Contrast that with Bravo's breakout hit "Queer Eye for the Straight Guy" and it's easy to see why NBC Entertainment President Jeff Zucker is eager to import the cable show to his broadcast network. "Queer Eye" is everything "The Restaurant" isn't-engaging, funny, original. And it mixes in products without ever stomping on the story. Credit goes to Executive Producer David Collins, who is open to integration but aware of the danger of the show becoming "one big infomercial."

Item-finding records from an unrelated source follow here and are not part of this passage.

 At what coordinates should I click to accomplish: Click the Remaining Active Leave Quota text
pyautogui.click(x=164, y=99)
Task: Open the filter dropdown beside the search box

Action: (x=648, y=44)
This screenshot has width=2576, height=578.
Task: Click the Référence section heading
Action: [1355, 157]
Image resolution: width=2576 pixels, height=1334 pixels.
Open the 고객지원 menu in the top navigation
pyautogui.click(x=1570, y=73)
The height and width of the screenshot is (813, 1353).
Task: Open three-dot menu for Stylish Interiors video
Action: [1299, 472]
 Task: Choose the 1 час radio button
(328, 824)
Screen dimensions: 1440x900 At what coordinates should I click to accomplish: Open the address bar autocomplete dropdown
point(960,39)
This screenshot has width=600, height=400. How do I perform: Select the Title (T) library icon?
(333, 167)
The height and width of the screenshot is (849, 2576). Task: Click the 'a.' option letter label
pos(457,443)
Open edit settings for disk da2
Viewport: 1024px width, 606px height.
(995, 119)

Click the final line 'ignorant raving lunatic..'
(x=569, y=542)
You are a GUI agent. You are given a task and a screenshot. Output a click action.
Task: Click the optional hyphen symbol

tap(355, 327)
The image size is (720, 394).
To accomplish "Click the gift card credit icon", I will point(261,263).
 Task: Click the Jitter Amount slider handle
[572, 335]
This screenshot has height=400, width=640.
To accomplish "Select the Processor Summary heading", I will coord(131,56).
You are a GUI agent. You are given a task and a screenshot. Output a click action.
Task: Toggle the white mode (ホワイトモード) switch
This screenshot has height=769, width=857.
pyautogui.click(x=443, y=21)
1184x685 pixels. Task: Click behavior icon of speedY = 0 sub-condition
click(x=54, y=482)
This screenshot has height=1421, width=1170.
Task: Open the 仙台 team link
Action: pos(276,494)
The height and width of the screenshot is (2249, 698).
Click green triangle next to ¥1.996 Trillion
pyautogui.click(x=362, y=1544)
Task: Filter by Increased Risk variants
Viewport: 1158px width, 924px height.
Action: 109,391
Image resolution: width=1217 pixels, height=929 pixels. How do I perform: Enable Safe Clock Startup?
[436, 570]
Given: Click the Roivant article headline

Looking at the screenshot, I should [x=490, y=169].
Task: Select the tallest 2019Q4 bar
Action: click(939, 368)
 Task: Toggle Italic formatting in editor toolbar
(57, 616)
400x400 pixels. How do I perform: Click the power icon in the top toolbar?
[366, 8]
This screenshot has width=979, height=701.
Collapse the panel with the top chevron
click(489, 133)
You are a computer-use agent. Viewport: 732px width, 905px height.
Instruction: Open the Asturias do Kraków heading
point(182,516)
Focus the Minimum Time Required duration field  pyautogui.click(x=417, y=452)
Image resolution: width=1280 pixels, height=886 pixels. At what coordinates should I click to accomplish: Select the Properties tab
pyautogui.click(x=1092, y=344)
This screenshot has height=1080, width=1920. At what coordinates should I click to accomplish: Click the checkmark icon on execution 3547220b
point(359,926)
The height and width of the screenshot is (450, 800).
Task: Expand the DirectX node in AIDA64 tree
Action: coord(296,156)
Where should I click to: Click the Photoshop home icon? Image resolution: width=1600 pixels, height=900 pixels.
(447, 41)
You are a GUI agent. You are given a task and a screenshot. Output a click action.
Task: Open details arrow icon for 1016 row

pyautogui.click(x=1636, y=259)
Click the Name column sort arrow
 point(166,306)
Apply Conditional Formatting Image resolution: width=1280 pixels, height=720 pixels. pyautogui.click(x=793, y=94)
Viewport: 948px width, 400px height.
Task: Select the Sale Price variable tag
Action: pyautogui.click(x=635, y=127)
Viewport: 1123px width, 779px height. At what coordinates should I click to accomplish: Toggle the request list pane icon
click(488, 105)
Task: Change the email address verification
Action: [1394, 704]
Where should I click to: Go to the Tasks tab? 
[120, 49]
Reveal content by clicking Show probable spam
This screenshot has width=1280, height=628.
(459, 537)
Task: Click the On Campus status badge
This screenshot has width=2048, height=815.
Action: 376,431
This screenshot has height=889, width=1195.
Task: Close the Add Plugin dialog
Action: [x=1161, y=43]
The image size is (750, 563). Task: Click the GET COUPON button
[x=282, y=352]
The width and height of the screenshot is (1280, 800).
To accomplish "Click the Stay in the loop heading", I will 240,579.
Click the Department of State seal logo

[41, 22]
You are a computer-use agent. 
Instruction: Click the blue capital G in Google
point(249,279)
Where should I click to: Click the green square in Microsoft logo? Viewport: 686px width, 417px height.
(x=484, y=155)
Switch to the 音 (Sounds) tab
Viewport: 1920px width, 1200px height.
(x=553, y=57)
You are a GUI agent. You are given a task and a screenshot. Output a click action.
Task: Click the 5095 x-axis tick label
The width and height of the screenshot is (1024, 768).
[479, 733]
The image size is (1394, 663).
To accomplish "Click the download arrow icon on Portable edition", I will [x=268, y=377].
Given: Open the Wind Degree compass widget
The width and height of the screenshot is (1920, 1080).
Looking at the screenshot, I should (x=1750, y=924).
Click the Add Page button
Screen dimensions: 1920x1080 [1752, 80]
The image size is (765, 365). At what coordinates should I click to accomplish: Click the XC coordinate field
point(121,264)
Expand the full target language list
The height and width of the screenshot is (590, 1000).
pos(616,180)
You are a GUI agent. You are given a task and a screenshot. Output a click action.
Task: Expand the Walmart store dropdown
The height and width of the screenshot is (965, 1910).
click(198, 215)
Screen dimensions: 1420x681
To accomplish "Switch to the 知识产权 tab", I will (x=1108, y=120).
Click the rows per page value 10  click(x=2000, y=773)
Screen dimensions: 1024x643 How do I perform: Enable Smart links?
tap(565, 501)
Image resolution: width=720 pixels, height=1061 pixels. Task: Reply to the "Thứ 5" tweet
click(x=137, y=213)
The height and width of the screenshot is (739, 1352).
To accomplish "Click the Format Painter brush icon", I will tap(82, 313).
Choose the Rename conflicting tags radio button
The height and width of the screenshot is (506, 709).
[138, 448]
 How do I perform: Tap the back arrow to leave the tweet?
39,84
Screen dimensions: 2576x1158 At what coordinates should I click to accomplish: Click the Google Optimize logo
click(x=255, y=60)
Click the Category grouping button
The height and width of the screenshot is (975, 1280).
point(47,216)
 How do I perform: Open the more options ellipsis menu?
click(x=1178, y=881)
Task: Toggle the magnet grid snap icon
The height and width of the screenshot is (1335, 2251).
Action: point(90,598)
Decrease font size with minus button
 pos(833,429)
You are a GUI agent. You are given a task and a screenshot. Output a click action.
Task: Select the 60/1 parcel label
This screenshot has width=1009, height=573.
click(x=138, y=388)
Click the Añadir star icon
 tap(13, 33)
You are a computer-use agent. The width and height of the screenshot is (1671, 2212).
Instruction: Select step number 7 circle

"Queer Eye's" Fab Five take makeover candidates on shopping sprees that include retailers tied to the program. The camera reveals quick glimpses of storefront signs but doesn't linger lovingly on them. When the shoppers walk down the street, their Pier One bags are part of the scene, not the focus. The hosts even mock participating marketers. Piling the long hair of a "straight guy" on top of his head, fashion maven Carson Kressley declared that he looked like Kirstie Alley, Pier One's grating spokeswoman.
"Queer Eye" is also just fun. ("You don't own anything except a boomerang," interior decorator Thom Filicia tells one slob with perfect comic timing.)
"No one will ever have to eat anything they don't want to," Rocco declares in his American Express commercial. " It's a jab at tawdry reality programs such as NBC's own "Fear Factor." But the pot should think twice before calling the kettle black, especially when the pot is plastered over with logos.